### Given exercise
Rewrite every entry from the top down to the line containing "will click(526, 17).", both ends included, replacing "computer-use agent" with "GUI agent" and leaving everything else unchanged.
─── Material for this task
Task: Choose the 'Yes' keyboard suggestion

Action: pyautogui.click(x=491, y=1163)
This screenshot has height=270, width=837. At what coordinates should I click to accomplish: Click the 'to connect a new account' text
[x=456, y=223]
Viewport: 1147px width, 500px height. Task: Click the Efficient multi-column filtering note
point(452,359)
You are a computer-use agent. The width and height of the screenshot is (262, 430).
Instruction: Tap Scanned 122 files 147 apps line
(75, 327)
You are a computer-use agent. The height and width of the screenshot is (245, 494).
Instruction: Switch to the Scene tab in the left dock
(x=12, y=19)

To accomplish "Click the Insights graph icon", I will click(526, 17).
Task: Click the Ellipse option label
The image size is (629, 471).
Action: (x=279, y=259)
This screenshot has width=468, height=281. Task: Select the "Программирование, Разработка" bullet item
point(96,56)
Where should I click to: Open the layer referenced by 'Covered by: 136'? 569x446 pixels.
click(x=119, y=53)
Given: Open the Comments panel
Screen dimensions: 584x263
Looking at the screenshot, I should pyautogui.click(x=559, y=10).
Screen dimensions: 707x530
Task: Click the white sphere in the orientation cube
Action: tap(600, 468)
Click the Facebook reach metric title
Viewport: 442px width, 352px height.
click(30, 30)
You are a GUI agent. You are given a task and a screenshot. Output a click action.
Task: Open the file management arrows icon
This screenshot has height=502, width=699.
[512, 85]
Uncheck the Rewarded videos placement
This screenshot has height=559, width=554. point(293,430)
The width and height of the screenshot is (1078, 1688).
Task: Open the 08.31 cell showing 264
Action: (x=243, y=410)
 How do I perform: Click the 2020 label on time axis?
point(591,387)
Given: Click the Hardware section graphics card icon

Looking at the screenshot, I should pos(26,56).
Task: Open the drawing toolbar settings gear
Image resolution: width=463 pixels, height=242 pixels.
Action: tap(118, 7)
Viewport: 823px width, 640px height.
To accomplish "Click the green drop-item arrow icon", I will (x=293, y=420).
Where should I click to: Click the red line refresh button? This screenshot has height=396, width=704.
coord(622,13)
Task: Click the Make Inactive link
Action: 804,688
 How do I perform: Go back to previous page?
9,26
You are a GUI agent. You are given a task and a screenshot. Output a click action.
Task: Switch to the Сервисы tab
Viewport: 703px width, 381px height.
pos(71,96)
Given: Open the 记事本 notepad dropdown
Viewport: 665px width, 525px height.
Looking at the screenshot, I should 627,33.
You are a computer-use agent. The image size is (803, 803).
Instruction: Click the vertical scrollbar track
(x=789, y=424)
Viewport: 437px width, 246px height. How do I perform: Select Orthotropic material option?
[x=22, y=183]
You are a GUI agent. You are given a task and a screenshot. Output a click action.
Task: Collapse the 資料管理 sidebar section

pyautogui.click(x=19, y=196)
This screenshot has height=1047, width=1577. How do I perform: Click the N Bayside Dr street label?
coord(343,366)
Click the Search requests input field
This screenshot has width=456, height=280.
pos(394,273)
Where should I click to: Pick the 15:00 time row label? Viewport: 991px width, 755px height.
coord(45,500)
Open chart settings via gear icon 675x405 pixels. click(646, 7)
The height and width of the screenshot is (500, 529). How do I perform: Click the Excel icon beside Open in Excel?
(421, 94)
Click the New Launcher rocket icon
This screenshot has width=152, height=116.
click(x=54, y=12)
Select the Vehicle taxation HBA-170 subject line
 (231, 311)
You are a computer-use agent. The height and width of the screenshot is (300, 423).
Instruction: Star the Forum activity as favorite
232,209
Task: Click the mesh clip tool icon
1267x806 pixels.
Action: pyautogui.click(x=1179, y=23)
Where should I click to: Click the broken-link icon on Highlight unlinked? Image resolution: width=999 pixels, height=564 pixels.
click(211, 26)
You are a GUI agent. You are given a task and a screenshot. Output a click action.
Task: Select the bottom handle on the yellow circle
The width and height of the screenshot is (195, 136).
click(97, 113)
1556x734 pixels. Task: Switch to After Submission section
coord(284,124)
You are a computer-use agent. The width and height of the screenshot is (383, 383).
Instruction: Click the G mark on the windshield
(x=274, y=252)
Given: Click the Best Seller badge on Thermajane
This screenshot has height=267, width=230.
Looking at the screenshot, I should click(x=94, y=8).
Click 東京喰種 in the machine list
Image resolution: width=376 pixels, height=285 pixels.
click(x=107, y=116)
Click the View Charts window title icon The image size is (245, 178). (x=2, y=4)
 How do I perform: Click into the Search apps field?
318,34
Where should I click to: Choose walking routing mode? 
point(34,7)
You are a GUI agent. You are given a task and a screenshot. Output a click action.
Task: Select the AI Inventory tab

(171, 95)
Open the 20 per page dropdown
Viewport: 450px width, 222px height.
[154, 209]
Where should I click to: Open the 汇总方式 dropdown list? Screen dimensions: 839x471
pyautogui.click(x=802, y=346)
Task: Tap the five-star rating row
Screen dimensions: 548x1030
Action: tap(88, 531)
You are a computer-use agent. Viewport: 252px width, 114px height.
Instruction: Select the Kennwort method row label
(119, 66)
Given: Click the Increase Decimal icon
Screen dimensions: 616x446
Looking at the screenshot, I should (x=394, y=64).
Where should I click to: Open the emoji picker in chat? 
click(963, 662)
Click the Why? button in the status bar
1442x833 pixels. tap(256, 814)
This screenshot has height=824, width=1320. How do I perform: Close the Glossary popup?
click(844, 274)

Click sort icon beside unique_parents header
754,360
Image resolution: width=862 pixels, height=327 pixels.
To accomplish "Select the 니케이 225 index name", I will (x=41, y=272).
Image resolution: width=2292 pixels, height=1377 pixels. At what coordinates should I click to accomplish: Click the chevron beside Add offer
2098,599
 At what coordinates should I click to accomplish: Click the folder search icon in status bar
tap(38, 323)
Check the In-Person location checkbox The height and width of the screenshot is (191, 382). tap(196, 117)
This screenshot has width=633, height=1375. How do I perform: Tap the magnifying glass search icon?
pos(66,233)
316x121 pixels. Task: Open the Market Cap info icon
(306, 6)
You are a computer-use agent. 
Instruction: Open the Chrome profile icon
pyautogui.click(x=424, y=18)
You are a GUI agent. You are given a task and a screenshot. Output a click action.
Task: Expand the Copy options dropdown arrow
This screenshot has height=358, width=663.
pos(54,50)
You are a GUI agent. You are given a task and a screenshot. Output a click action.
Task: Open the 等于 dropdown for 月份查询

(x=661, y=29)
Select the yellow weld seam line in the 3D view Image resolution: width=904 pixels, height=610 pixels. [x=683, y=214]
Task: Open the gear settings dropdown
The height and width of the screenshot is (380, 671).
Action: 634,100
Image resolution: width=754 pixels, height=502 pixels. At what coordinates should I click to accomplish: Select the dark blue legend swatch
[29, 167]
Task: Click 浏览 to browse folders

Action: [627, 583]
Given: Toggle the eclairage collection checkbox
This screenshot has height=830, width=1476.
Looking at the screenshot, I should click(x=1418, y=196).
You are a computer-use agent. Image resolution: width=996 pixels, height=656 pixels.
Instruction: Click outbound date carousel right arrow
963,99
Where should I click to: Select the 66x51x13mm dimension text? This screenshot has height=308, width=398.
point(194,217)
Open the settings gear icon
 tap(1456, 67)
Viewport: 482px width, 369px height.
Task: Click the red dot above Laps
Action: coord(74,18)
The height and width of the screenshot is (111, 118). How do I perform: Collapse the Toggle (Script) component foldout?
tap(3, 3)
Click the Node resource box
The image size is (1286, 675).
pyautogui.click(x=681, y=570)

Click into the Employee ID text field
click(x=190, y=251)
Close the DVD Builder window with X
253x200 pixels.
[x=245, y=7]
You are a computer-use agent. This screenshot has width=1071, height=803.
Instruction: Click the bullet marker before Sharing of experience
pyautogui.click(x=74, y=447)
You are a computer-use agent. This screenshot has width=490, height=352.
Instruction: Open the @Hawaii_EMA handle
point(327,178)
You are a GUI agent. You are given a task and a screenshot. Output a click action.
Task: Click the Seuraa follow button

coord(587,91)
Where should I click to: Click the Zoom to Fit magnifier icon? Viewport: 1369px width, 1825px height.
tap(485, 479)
──────
### The response
Task: Choose the 'Yes' keyboard suggestion

Action: pyautogui.click(x=491, y=1163)
This screenshot has height=270, width=837. At what coordinates should I click to accomplish: Click the 'to connect a new account' text
[x=456, y=223]
Viewport: 1147px width, 500px height. Task: Click the Efficient multi-column filtering note
point(452,359)
You are a GUI agent. The width and height of the screenshot is (262, 430).
Instruction: Tap Scanned 122 files 147 apps line
(75, 327)
You are a GUI agent. The height and width of the screenshot is (245, 494).
Instruction: Switch to the Scene tab in the left dock
(x=12, y=19)

To accomplish "Click the Insights graph icon", I will click(526, 17).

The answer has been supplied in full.